The study compared a time-and-motion method, presently used at Children’s, and the nurse’s professional assessment. Acuity systems in current use measure the nursing workload, which then predicts nursing care requirements. Most acuity systems are based on tasks, and do not measure non-direct care or give voice to the caring philosophy of nursing.
This correlation design used a survey method to determine the correlation between the system acuity and professional assessment, and to assess the consistency and consensus between nurses. It was important to consider the rudiments that are not associated with direct patient care and the individual nursing workload. The survey also was used to collect four variables to determine the effect of co-variance; environmental demands, adequate staffing, ability to provide an optimal caring environment and the needs of other caregivers.
How reliable are nurses in rating nursing care intensity for a unit by means of professional assessment?
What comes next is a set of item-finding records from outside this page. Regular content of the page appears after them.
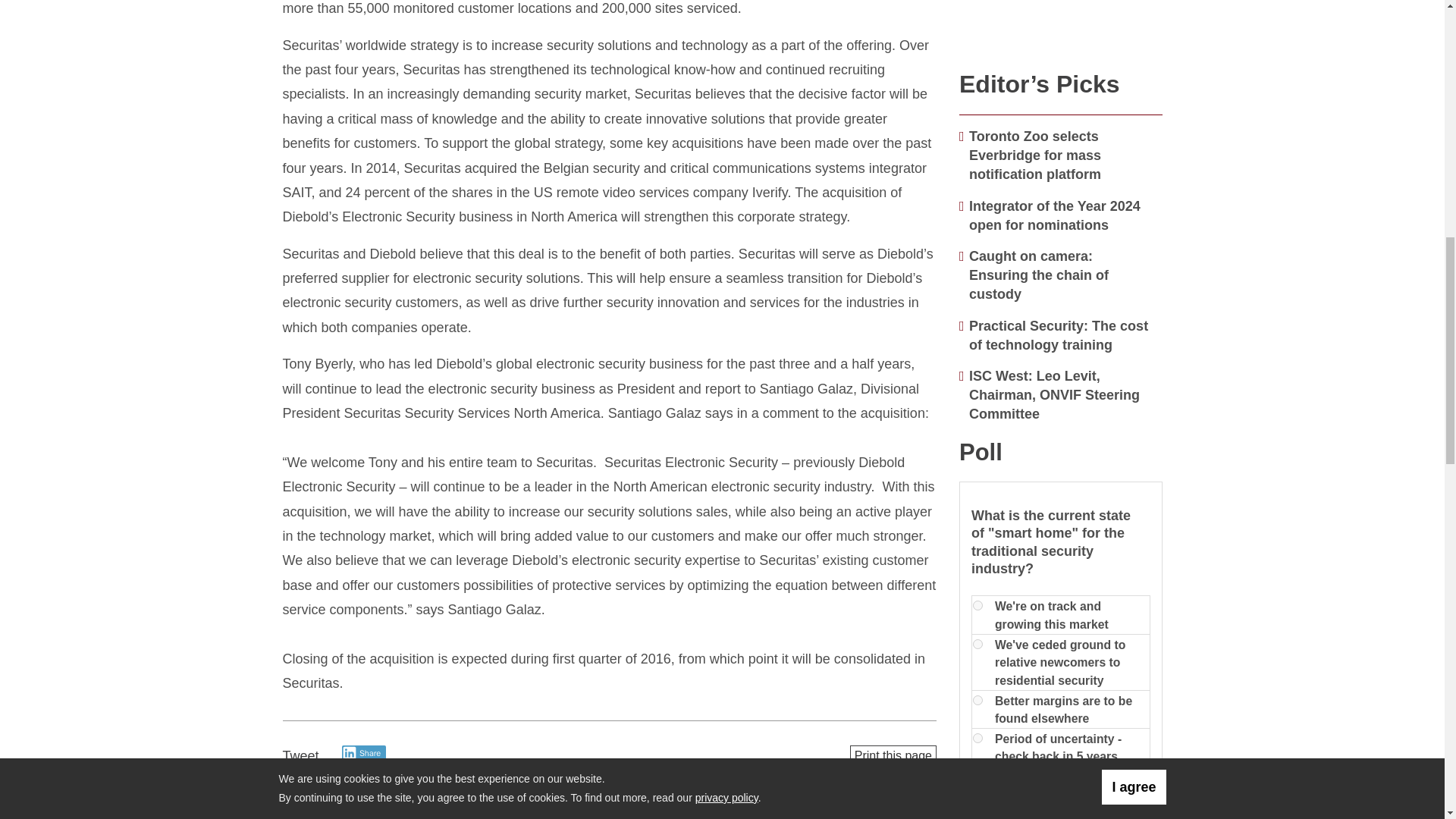
gpoll1ef286767 (977, 700)
Vote (994, 805)
gpoll16eca7826 (977, 644)
gpoll184b400fc (977, 737)
gpoll156cbdbc4 (977, 605)
3rd party ad content (1060, 27)
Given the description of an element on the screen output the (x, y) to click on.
The results from the data collection and statistical analysis achieved the purpose of this study –“just ask the nurse.” In other words, the professional assessment is an efficient and reliable method of predicting patient acuity. This study supports the idea that nurse executives can confidently rely on the nurse’s professional assessment for reliably reporting nursing intensity and for making appropriate staffing decisions to balance patient care needs with cost constraints.
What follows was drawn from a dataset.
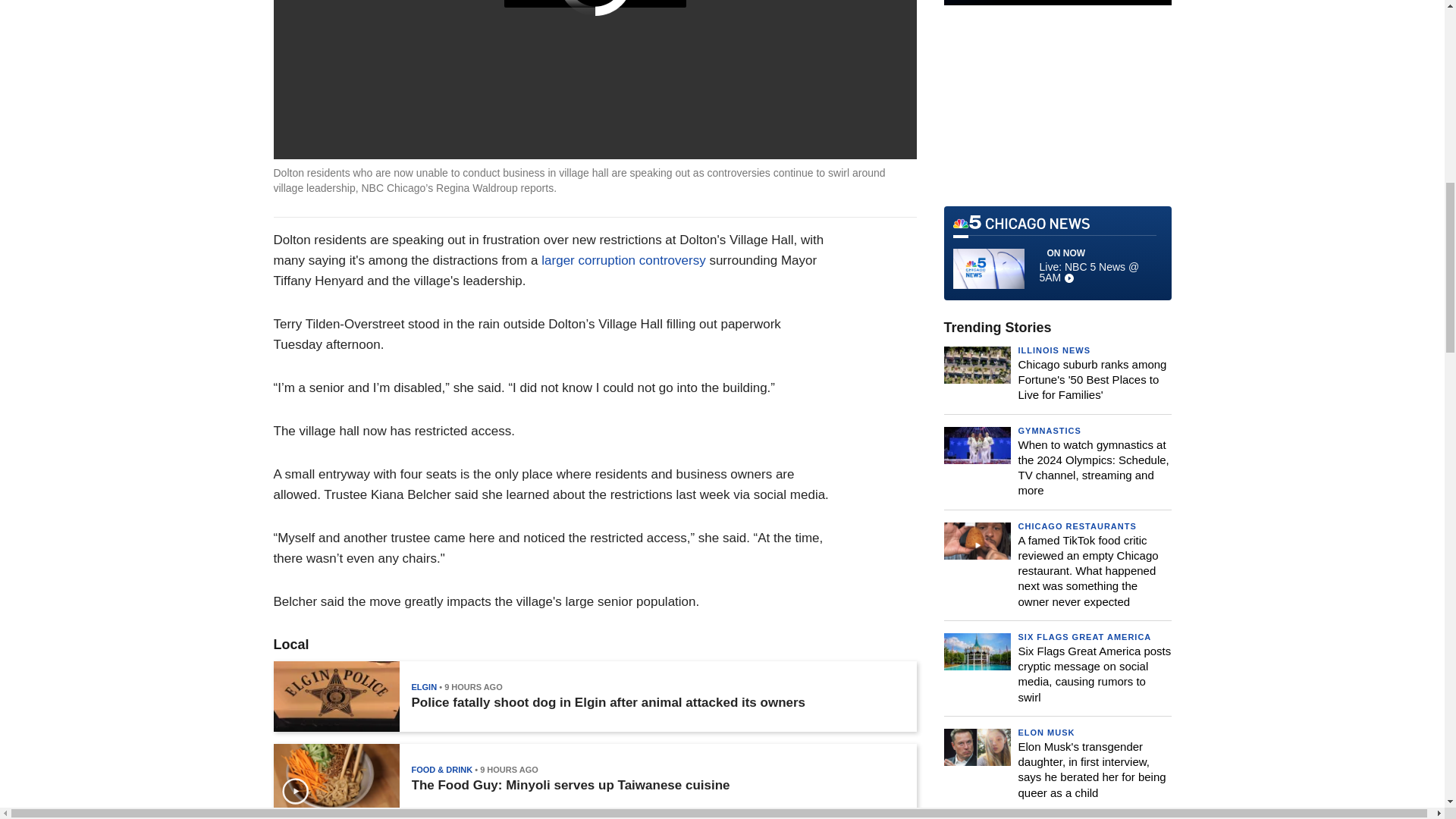
larger corruption controversy (622, 260)
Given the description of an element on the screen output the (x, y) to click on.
Can a consensus among nurses be reached when rating intensity of nursing workload? The results from the data collection and analysis do not support a consensus among nurses when rating intensity of nursing workload. The data demonstrates that, at times, the nurses’ professional assessment rated nursing workload higher than the charge nurse.
The data on the four key variables were collected to determine the effect of co-variance. The environmental demands, adequate staffing, ability to provide an optimal caring environment, and the needs of other caregivers. The four variables had no effect on the professional assessment’s rating of nursing workload. However, these results can be directly affected by The Children’s Hospital being a magnet status hospital with excellent nurse to patient ratios.
The Surgical/Cardiac unit at Children’s actively practices Jean’s Watson Theory of Caring (1989). This may have influenced the data collected on the survey and demonstrates that these nurses provide an optimal caring environment. The data collected supports the theory that patient acuity, staffing, or environmental demands had no affect on the Surgical/Cardiac nurses in maintaining a caring environment.
One observation prompted an additional test to examine a correlation between the variables. This researcher noticed that when the environmental demands increased, the nurses’ professional assessment was slightly higher than that of the system’s acuity rating. The data analysis demonstrated a significant interaction between the professional assessment and the increased environmental demands. This demonstrates that an acuity system based on tasks fails to capture the true nature of nursing workload and does not account for the non-direct aspects of nursing care or the environmental demands.
This study sought to give voice to the profession of nursing, and to provide a new method supported by evidence-based research that is more representative of nursing and the idea of caring from the perspective of caring science, rather than that of traditional time studies. This research validates a new approach in measuring nursing workload and identifying patient acuity.
References
Houser, J. (2003). A Model for Evaluating the Context of Nursing Care Delivery. Journal of Nursing Administration, 33 (1), 39-47.
Watson, J. & Foster, R. (2003). The Attending Nurse Caring Model: integrating theory, evidence and advanced caring-healing therapeutics for transforming professional practice.